That CoreOS CEO Alex Polvi’s blog post Monday about a new application container standard the company had in the works caused a stir would be an understatement.
Co-founder of one of the current San Francisco IT startup darlings said Docker, the app container technology it had so devotedly supported all along, was fundamentally flawed. Docker is also a San Francisco IT startup darling that has enjoyed a lot of support throughout the industry.
In an interview, Polvi played down the assault-on-Docker aspect of his post, saying his team was simply addressing a technological problem. But that’s not how Docker devotees (and there are now a lot of them) took it.
“I’m not saying [CoreOS] is wrong, but that blog post is aggressively worded and seems to be intended to create uncertainty about Docker,” Mark Imbriaco, vice president of technical operations at DigitalOcean, wrote in a Tweet.
“Worse: it’s a copy-paste of our own explicit design roadmap,” Solomon Hykes, Docker founder and CTO, Tweeted back.
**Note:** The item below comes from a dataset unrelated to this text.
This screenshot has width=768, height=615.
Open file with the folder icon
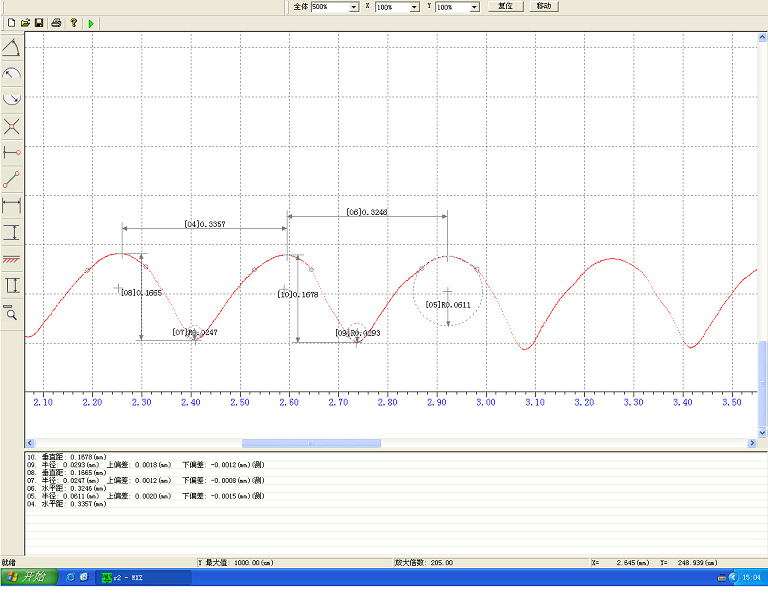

Hykes was commenting on the design principles behind App Container and Rocket – the container standard and container runtime CoreOS is proposing.
In an interview, Joyent CTO Bryan Cantrill was direct, calling Polvi’s post “chancy,” “foolish,” “needlessly caustic,” and not “technically accurate.” Joyent is a San Francisco-based cloud service provider that has been integrating Docker into its own portfolio of services.
How “Broken” is Docker’s Security?
Docker, according to Polvi, has a “broken security model” because the entire platform is a daemon that runs as root. “Everything is in that one Docker daemon,” he said.
His other problem with Docker is the company’s platform approach, its aim to build all kinds of tools into its Docker runtime – things like tools for launching cloud servers and clustering systems – instead of focusing on a simple and composable Docker container.
Docker’s management has consistently been upfront about its plans to build tools for the entire application lifecycle in the past, but Polvi said his team was not aware of those plans until recently.
Cantrill dismissed the daemon issue as a fairly trivial problem to solve. The bigger security issue was not a Docker issue but a Linux issue, he said. That issue is that Linux containers (different from Docker containers) were not designed for multi-tenancy, which makes them unsecure, he explained.
“The OS-level problem, the kernel-level problem, is much more acute (than the daemon problem),” Cantrill said. Writing daemons that execute securely “is a solvable problem.”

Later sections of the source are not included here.